# Dual Fuel Stoves ???? Need Help



## BritGirl (Feb 1, 2005)

I have just bought a new home that is really dated and I'm going to be doing quite a bit of remodeling. One of the eyesores is a huge fireplace that goes across one of the corners of the living room and takes up a lot of space. A lot of brick, long mantel and a huge Schrader Wood Burning Fireplace Insert. I was hoping to rip out either all or most of this fireplace and either put in a a woodstove or rebuild a smaller fireplace with insert.

1. Can I rip out the existing fireplace and put a woodstove or pellet stove in it's place using the existing chimney?

2. Are there any Stoves or Inserts out there that are Dual-Fuel, I want the option of burning Wood or pellets as we have a lot of trees here on the Oregon Coast, but don't always want to go out and cut down dead ones, sometimes I want the option of using a hopper, does anyone know of a new stove or insert that will give me both options?

Thanks in advance from this newbiw...................Brit


----------



## lpsonbuilders (Jan 9, 2005)

*Wood Burning*

You should be able to retrofit some sort of stove in it place. Many factors to weigh in. First are you just wanting the heat? or the look and feel? consider a this "Centeral Wood Boiler" its external stove, they have a web site.

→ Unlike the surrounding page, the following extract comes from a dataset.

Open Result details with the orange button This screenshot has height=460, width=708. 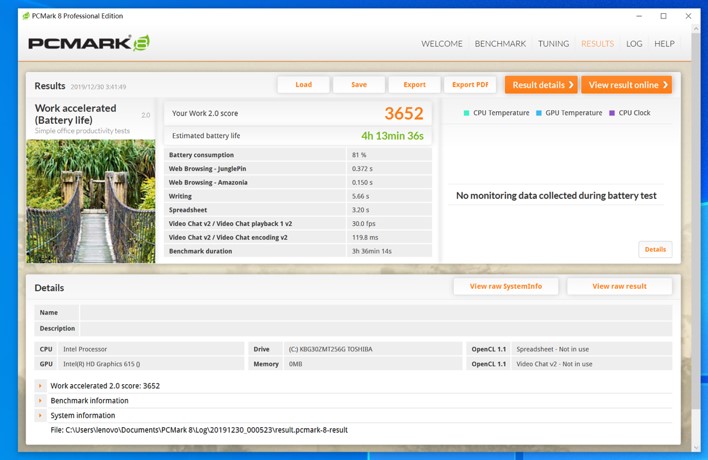[x=541, y=85]
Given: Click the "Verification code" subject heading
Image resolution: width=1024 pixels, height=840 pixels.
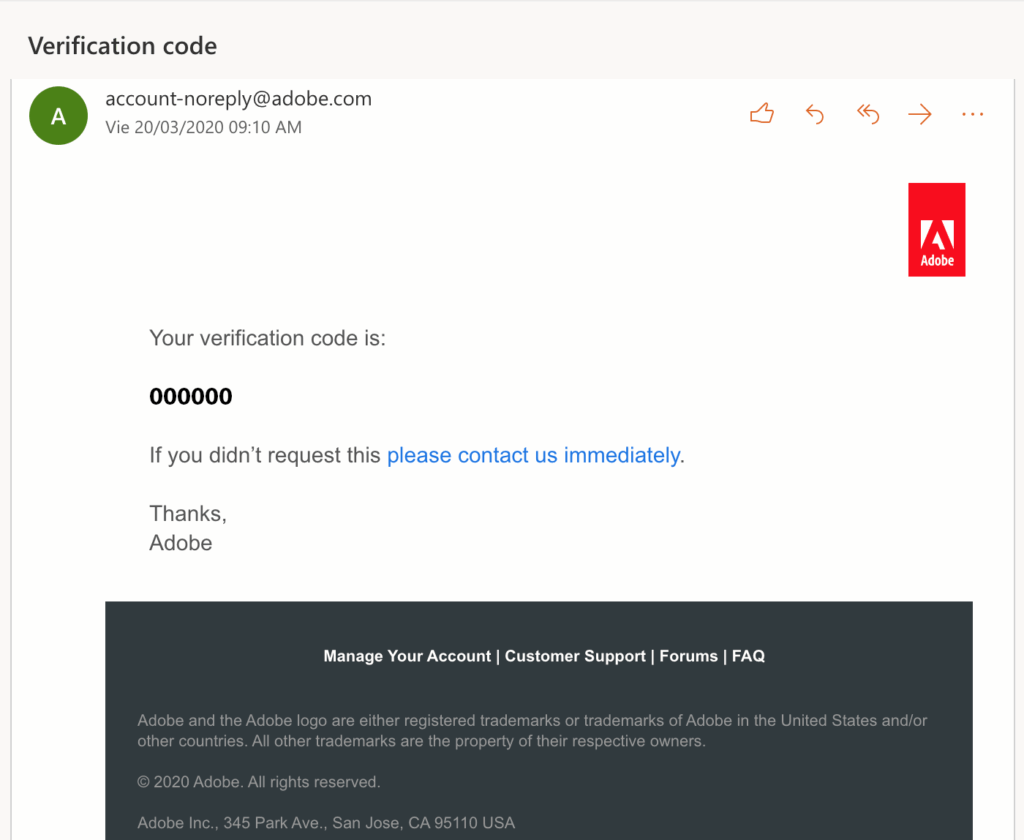Looking at the screenshot, I should click(x=122, y=46).
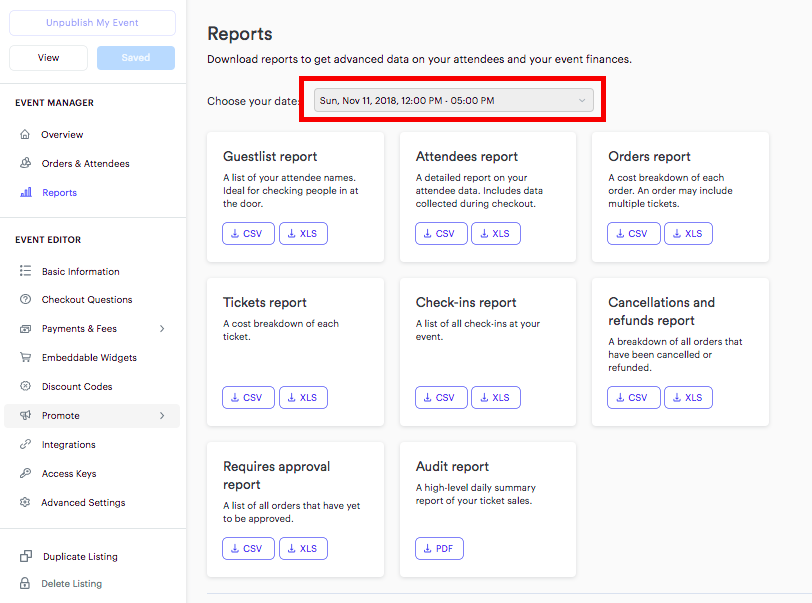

They can adapt to almost anything! They have dual fuel options and are pricey. In my opion is possibly one of the finest units out! I installed one for my brother this past summer. He loves it! Messing with firewood not for me! Geothermal or high effiecincy units are sweet. 
Note: Heat source away from building 50ft. or more, helps your insurance premiums. :Thumbs:


----------



## BritGirl (Feb 1, 2005)

Actually it's the look and feel I'm looking for because we already have gas forced air throughout the house so this is already a back-up alternative heat source. Thanks for the input. 

The Shrader Freestanding Woodstove we had in our rental house in Montana was a Wood stove with a hopper so we could use either wood or pellets. We liked the option and choice but it was huge and I don't think they make them any more. The one in this house we are buying is also a Shrader but an insert & I don't think it takes pellets as I can't see a hopper which is why I was wondering if there was another stove maker out there that did both options. I'm not looking for a primary heat source or for anything outside.


----------